The massive donation came through the support network that had opened up to Abdulwaheed as a result of his Schweitzer Fellowship, which put him in contact with mentors like Dr. Kerry Maguire, the head of the Division of Public Health at Tufts. Prior to becoming a Fellow, Abdulwaheed had been acting as a “one-man army,” for more than a year, doing an informal outreach and education to children in afterschool programs in Chinatown, which is also home to the dental school, simply because he saw a need in the community.
“A lot of these kids had parents that worked in the restaurant industry and the manufacturing industry. Many of them were recent immigrants so they faced language and culture barriers,” said Abdulwaheed, who speaks three Chinese dialects. “They also faced access to care issues because of the long hours that their parents worked. Very often they didn’t really get the kind of attention that kids from families of higher socio-economics status get.”
As a Schweitzer Fellow, Abdulwaheed, who is originally from Hong Kong, wisely expanded his program to include dental health outreach and education to Chinatown’s senior community as well as children, knowing that elders in the Asian community are often the “gateway” to reaching everyone else. “The members of the family that are in their thirties, forties and fifties are usually at work,” he explained. “It’s the seniors that are going to gather the information and bring it back to the family.”
Abdulwaheed’s work in Chinatown wasn’t the only time he stepped up to fill an unmet need in his community. In 2007, he opened Lux Dental in Quincy, a city with large Asian and immigrant communities, with the goal of providing quality care to low-income people. He continued doing outreach to the elderly, attended community fairs, and spoke at churches to educate people about oral health and build community relationships. He also partnered with local drug treatment programs to provide care to recovering addicts badly in need of dental work.

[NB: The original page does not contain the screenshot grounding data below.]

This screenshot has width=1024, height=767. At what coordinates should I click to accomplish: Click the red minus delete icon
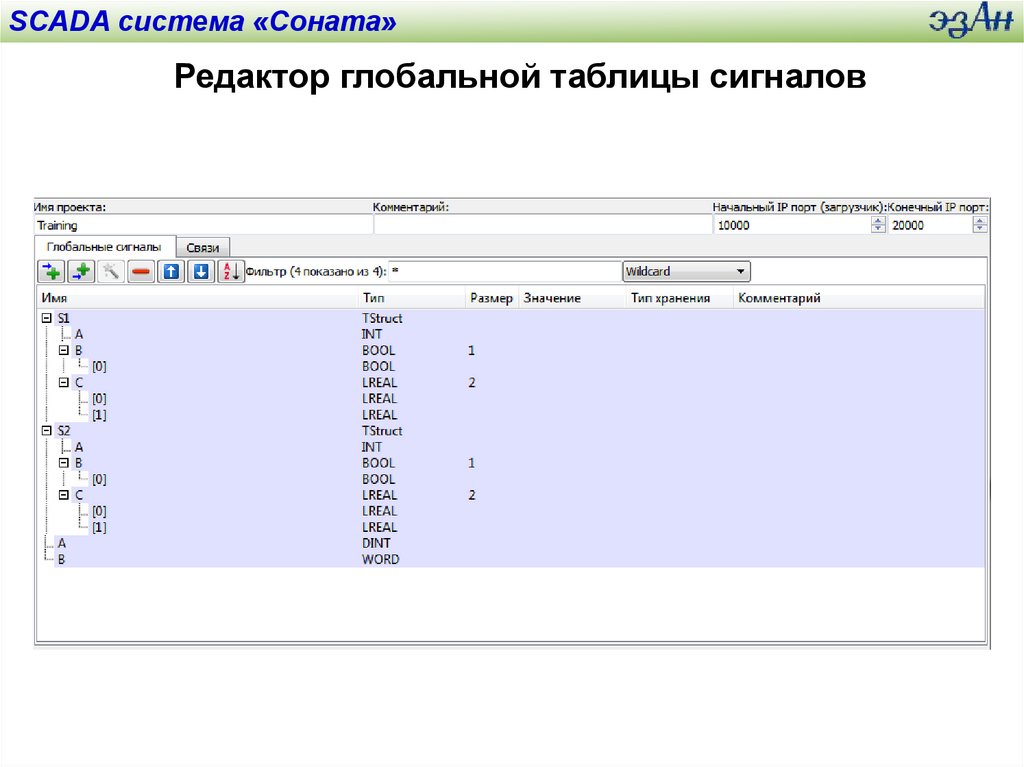coord(141,271)
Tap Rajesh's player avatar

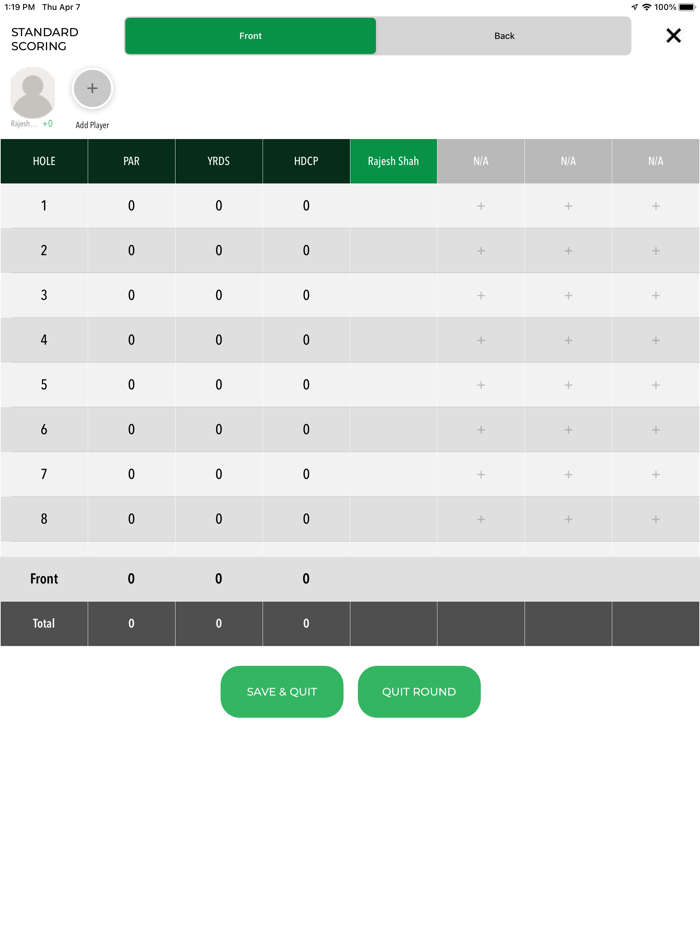32,94
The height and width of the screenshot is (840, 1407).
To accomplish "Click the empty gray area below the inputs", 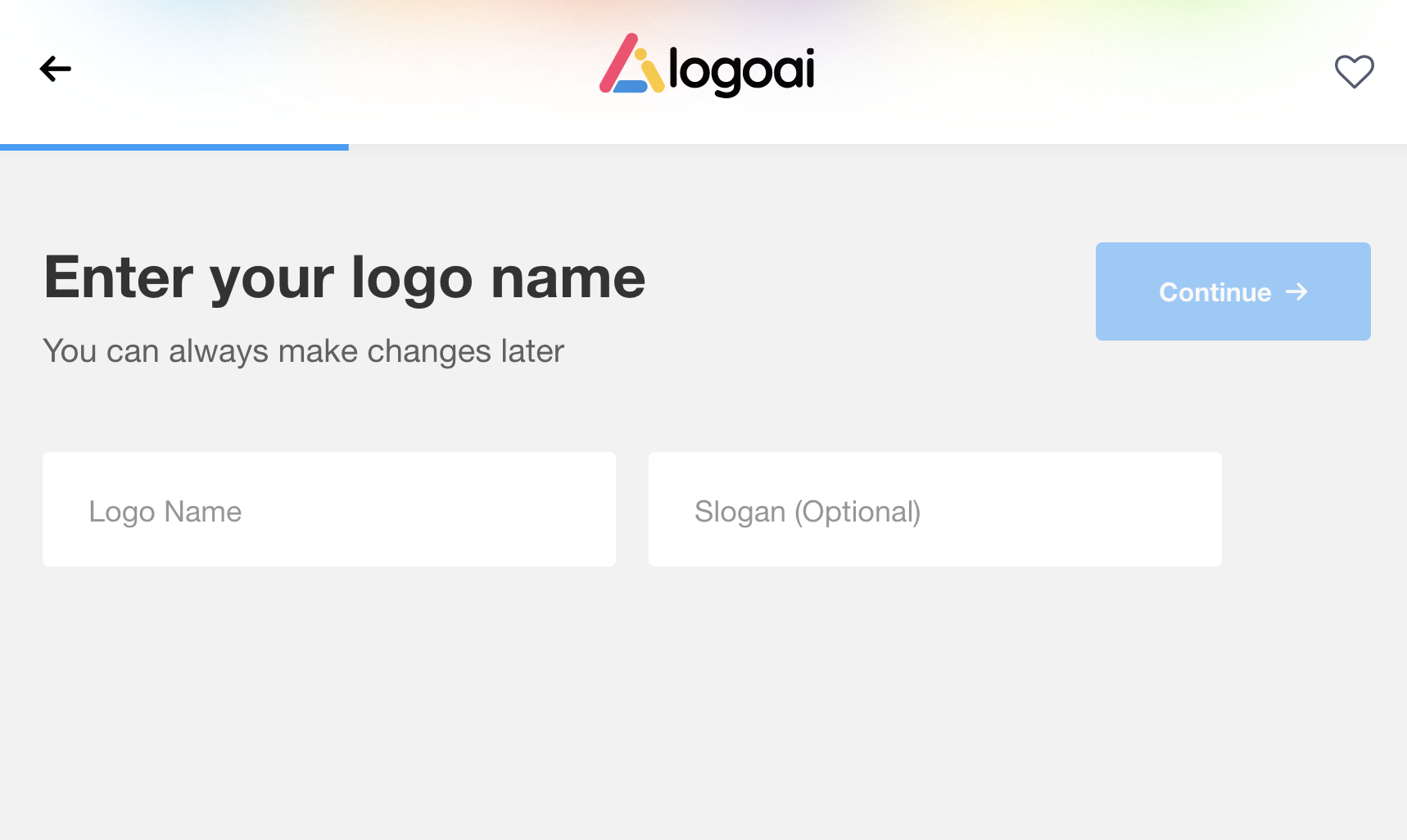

“Honestly, it was impossible for them to get a retail job or work in the service industry looking the way they did,” Abdulwaheed recalled. “And if these kids did not get jobs, and continued to be deprived of opportunities, they were going to go back to using drugs. We did world-class full mouth rehab on these kids so they could get a second chance.”
When deep cuts to MassHealth dental coverage in 2010 prevented many of his patients from getting care, Abdulwaheed once again took matters into his own hands. Though he had no political experience, he donned a suit and tie, went to the Statehouse, and lobbied for the restoration of funding. He knocked on lawmakers’ doors, sent letters and emails, and talked up the importance of oral health to whoever would listen. “I was a very annoying guy,” he recalled. His efforts to persuade lawmakers to adequately fund dental care for the poor and elderly were, unfortunately, in vain. About 60 percent of his patients lost their coverage.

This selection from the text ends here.